== Problem statement ==
Retype the items between the line holding "Given: Go to the next artboard" and the line holding "point(98,81)", inclusive, and omit the pictures.

== The records ==
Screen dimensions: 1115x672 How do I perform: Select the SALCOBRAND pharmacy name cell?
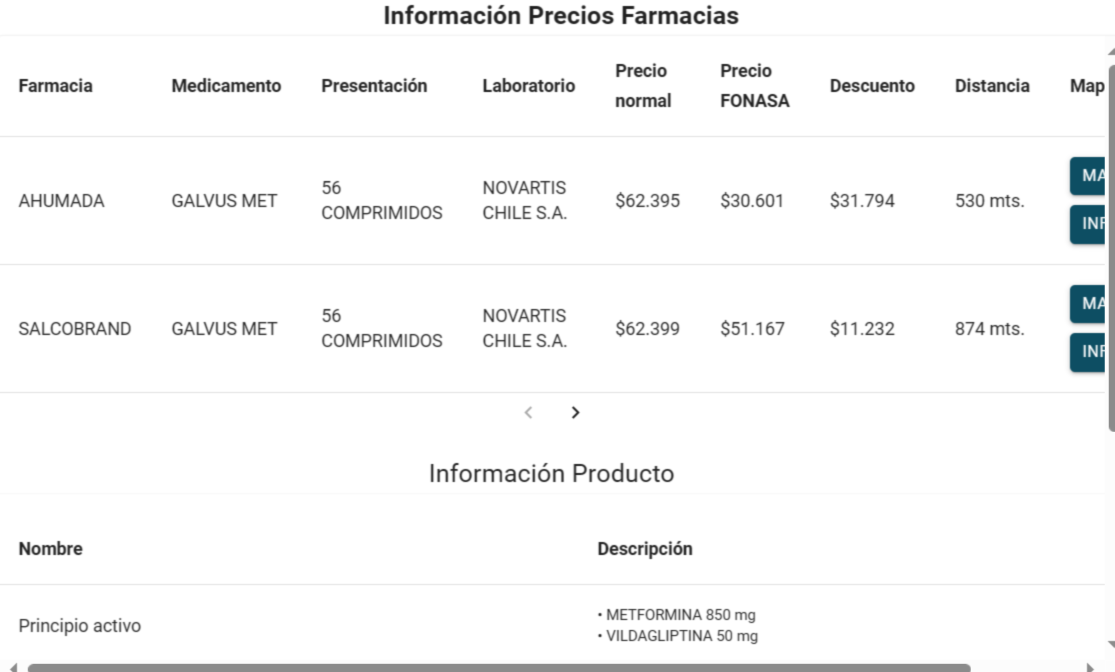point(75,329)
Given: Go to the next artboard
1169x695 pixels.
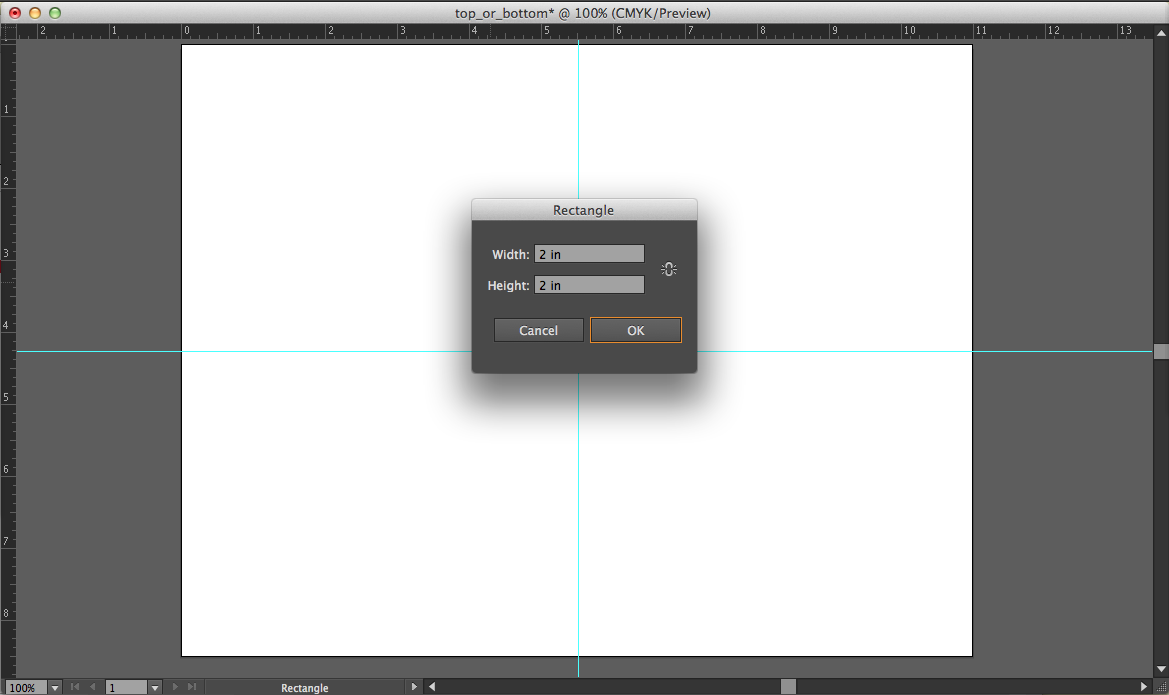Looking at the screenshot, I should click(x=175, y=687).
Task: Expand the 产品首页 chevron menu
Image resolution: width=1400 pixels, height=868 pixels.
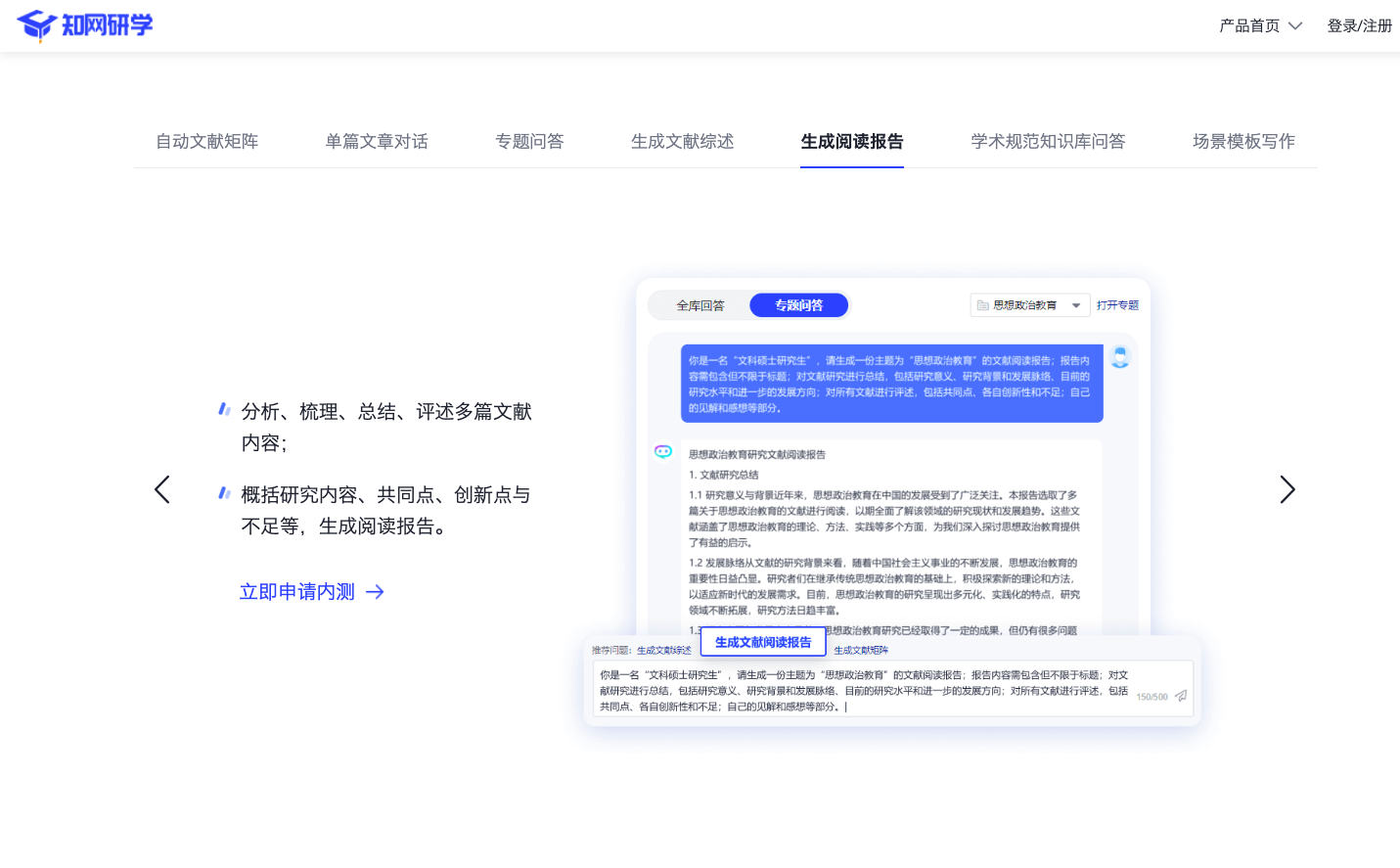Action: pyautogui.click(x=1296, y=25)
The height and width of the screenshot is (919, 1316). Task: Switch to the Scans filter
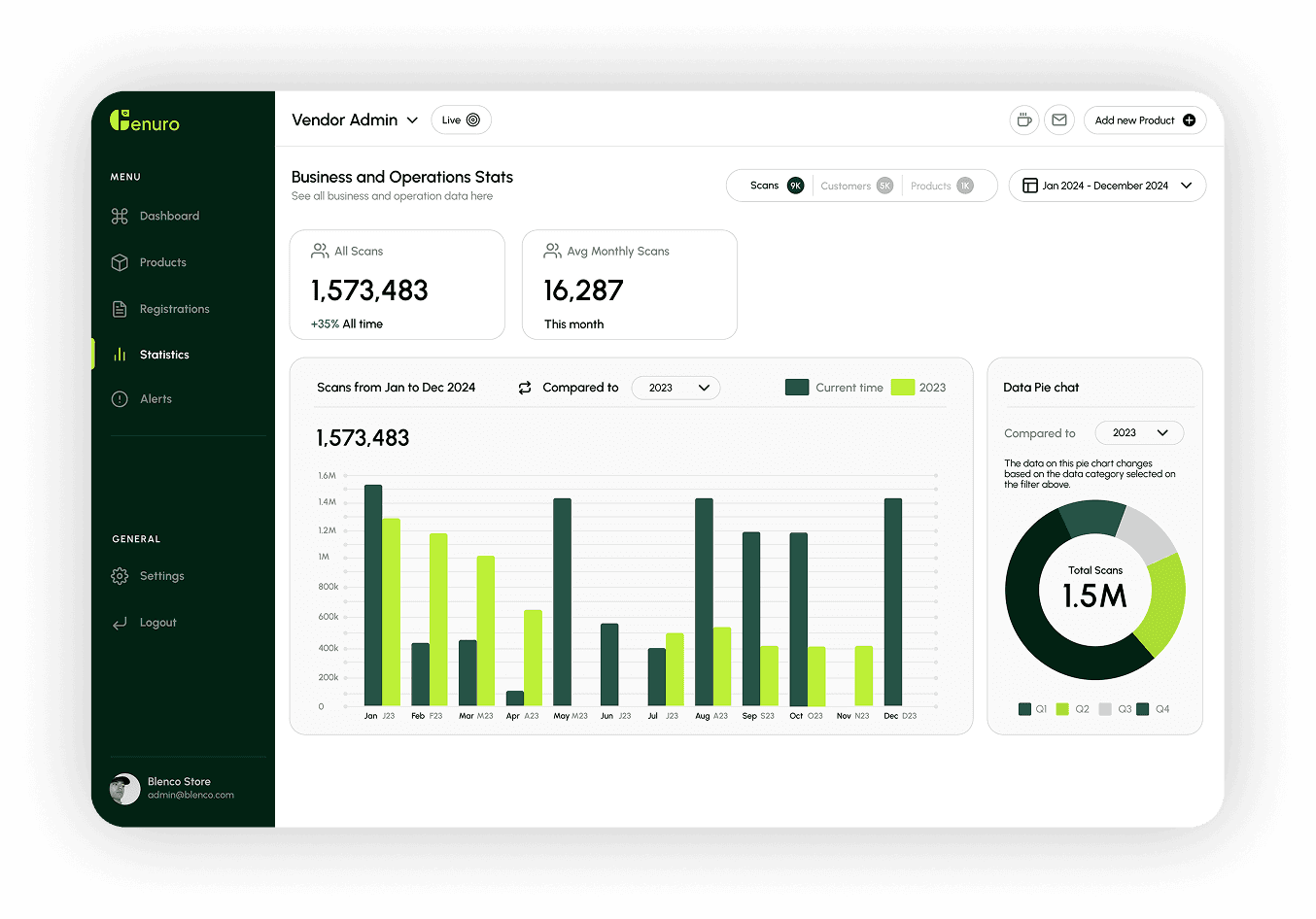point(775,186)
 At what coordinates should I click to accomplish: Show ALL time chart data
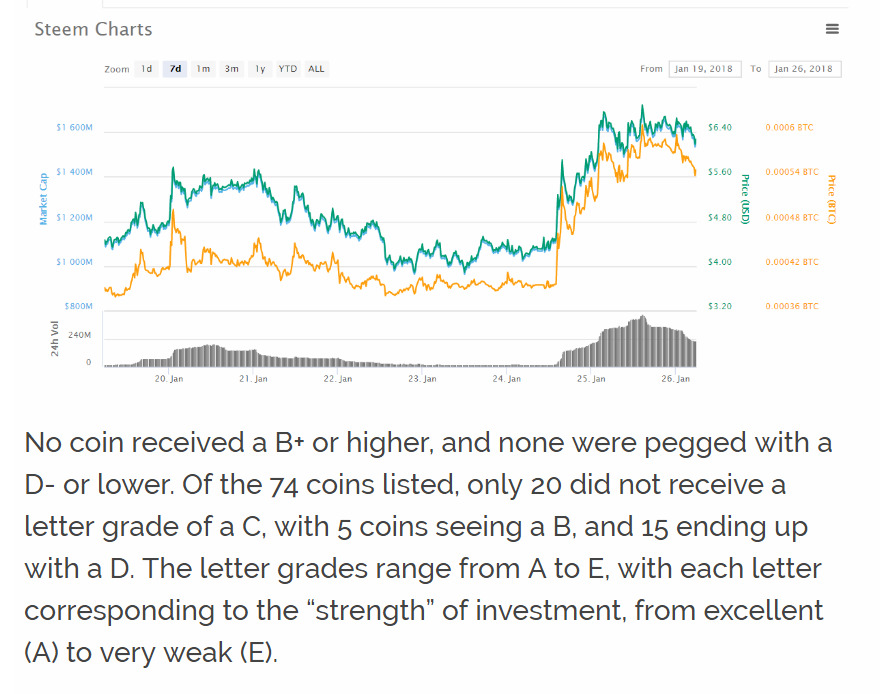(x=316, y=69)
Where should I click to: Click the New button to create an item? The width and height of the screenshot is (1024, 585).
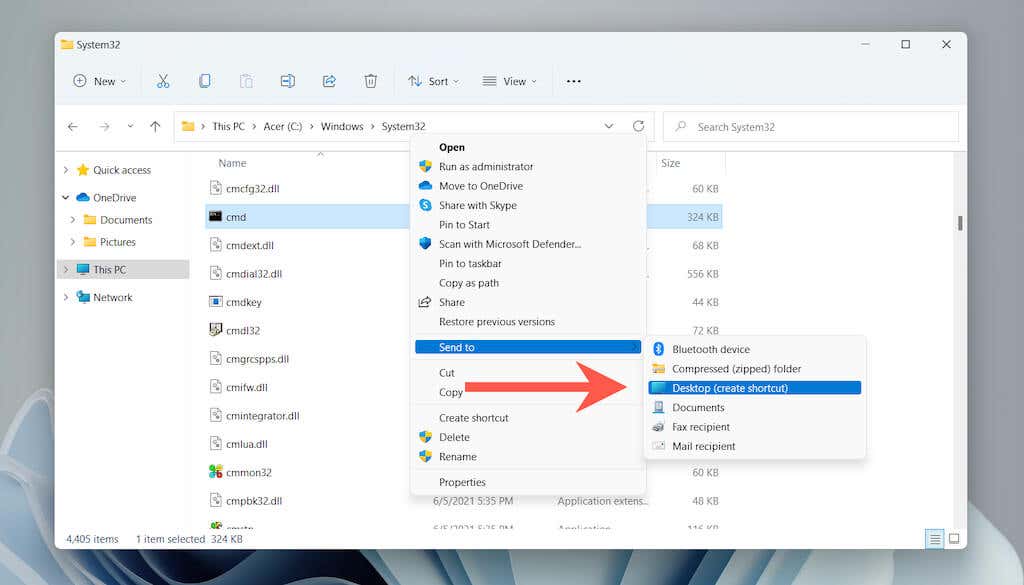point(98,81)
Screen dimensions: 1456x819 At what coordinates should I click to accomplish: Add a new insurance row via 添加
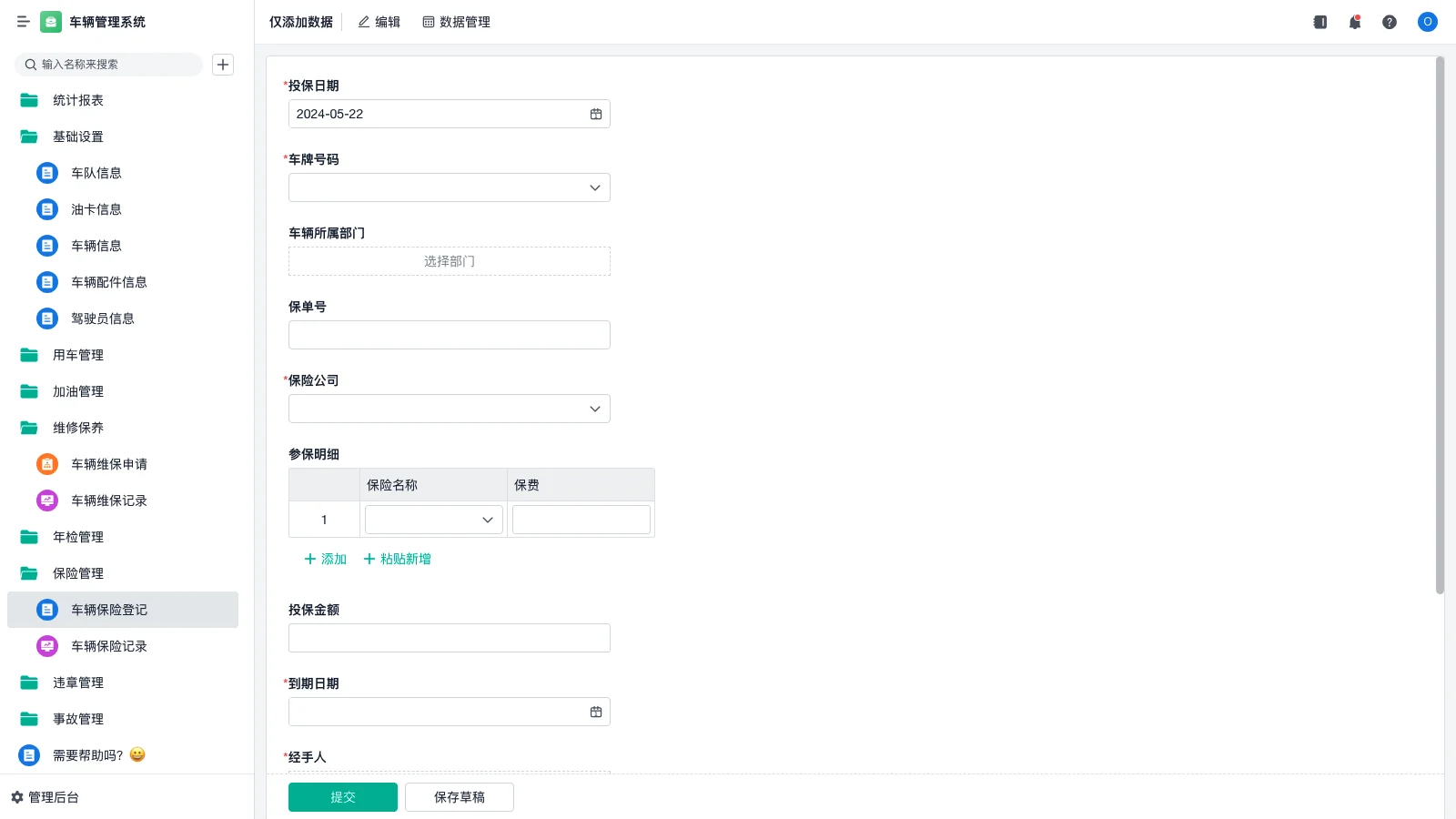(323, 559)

== Full solution ==
Given: Go to the next artboard
1169x695 pixels.
Looking at the screenshot, I should click(x=175, y=687).
Task: Expand the 产品首页 chevron menu
Image resolution: width=1400 pixels, height=868 pixels.
Action: pyautogui.click(x=1296, y=25)
The height and width of the screenshot is (919, 1316). Task: Switch to the Scans filter
point(775,186)
 At what coordinates should I click to accomplish: Show ALL time chart data
(x=316, y=69)
Where should I click to: Click the New button to create an item? The width and height of the screenshot is (1024, 585).
point(98,81)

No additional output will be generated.